§ **Exercise instructions**: The answer must be an exact copy of all the data below.

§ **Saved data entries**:
--*--

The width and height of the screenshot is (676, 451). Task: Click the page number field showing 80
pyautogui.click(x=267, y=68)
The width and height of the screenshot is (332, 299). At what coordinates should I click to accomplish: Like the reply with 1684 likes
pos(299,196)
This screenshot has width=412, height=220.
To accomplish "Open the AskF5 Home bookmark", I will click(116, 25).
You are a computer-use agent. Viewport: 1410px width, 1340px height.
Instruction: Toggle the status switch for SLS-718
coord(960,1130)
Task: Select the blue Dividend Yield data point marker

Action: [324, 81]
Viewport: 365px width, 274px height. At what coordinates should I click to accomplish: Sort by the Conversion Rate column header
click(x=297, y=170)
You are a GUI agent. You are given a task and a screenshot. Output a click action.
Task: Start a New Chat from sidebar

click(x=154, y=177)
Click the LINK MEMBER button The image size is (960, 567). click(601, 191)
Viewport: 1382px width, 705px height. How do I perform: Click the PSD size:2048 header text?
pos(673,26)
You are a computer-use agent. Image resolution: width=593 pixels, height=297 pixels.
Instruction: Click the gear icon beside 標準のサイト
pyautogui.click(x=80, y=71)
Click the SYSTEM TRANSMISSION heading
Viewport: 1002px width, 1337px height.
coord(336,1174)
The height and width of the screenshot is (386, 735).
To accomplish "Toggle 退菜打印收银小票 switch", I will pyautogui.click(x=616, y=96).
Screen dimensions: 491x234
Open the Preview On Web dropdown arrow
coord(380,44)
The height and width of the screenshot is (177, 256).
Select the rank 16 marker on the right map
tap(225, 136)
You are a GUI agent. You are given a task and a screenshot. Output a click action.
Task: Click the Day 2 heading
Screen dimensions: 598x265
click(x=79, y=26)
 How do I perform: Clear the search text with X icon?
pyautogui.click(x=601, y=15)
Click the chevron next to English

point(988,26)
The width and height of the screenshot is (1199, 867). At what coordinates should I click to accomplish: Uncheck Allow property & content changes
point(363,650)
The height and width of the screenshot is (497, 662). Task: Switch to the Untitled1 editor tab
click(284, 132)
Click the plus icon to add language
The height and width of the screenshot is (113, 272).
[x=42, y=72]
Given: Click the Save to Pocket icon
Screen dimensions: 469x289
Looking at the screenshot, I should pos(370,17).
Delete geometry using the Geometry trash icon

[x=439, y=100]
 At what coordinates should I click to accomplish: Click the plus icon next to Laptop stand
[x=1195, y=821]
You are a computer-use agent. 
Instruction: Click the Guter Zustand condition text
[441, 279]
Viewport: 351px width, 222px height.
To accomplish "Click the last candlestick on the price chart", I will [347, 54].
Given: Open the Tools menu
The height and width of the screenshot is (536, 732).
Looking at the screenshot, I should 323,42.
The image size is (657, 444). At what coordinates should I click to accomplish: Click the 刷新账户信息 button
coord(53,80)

--*--

§ **Written response**:
The width and height of the screenshot is (676, 451). Task: Click the page number field showing 80
pyautogui.click(x=267, y=68)
The width and height of the screenshot is (332, 299). At what coordinates should I click to accomplish: Like the reply with 1684 likes
pos(299,196)
This screenshot has width=412, height=220.
To accomplish "Open the AskF5 Home bookmark", I will click(116, 25).
You are a computer-use agent. Viewport: 1410px width, 1340px height.
Instruction: Toggle the status switch for SLS-718
coord(960,1130)
Task: Select the blue Dividend Yield data point marker

Action: [324, 81]
Viewport: 365px width, 274px height. At what coordinates should I click to accomplish: Sort by the Conversion Rate column header
click(x=297, y=170)
You are a GUI agent. You are given a task and a screenshot. Output a click action.
Task: Start a New Chat from sidebar

click(x=154, y=177)
Click the LINK MEMBER button The image size is (960, 567). click(601, 191)
Viewport: 1382px width, 705px height. How do I perform: Click the PSD size:2048 header text?
pos(673,26)
You are a computer-use agent. Image resolution: width=593 pixels, height=297 pixels.
Instruction: Click the gear icon beside 標準のサイト
pyautogui.click(x=80, y=71)
Click the SYSTEM TRANSMISSION heading
Viewport: 1002px width, 1337px height.
coord(336,1174)
The height and width of the screenshot is (386, 735).
To accomplish "Toggle 退菜打印收银小票 switch", I will pyautogui.click(x=616, y=96).
Screen dimensions: 491x234
Open the Preview On Web dropdown arrow
coord(380,44)
The height and width of the screenshot is (177, 256).
Select the rank 16 marker on the right map
tap(225, 136)
You are a GUI agent. You are given a task and a screenshot. Output a click action.
Task: Click the Day 2 heading
Screen dimensions: 598x265
click(x=79, y=26)
 How do I perform: Clear the search text with X icon?
pyautogui.click(x=601, y=15)
Click the chevron next to English

point(988,26)
The width and height of the screenshot is (1199, 867). At what coordinates should I click to accomplish: Uncheck Allow property & content changes
point(363,650)
The height and width of the screenshot is (497, 662). Task: Switch to the Untitled1 editor tab
click(284, 132)
Click the plus icon to add language
The height and width of the screenshot is (113, 272).
[x=42, y=72]
Given: Click the Save to Pocket icon
Screen dimensions: 469x289
Looking at the screenshot, I should pos(370,17).
Delete geometry using the Geometry trash icon

[x=439, y=100]
 At what coordinates should I click to accomplish: Click the plus icon next to Laptop stand
[x=1195, y=821]
You are a computer-use agent. 
Instruction: Click the Guter Zustand condition text
[441, 279]
Viewport: 351px width, 222px height.
To accomplish "Click the last candlestick on the price chart", I will [347, 54].
Given: Open the Tools menu
The height and width of the screenshot is (536, 732).
Looking at the screenshot, I should 323,42.
The image size is (657, 444). At what coordinates should I click to accomplish: Click the 刷新账户信息 button
coord(53,80)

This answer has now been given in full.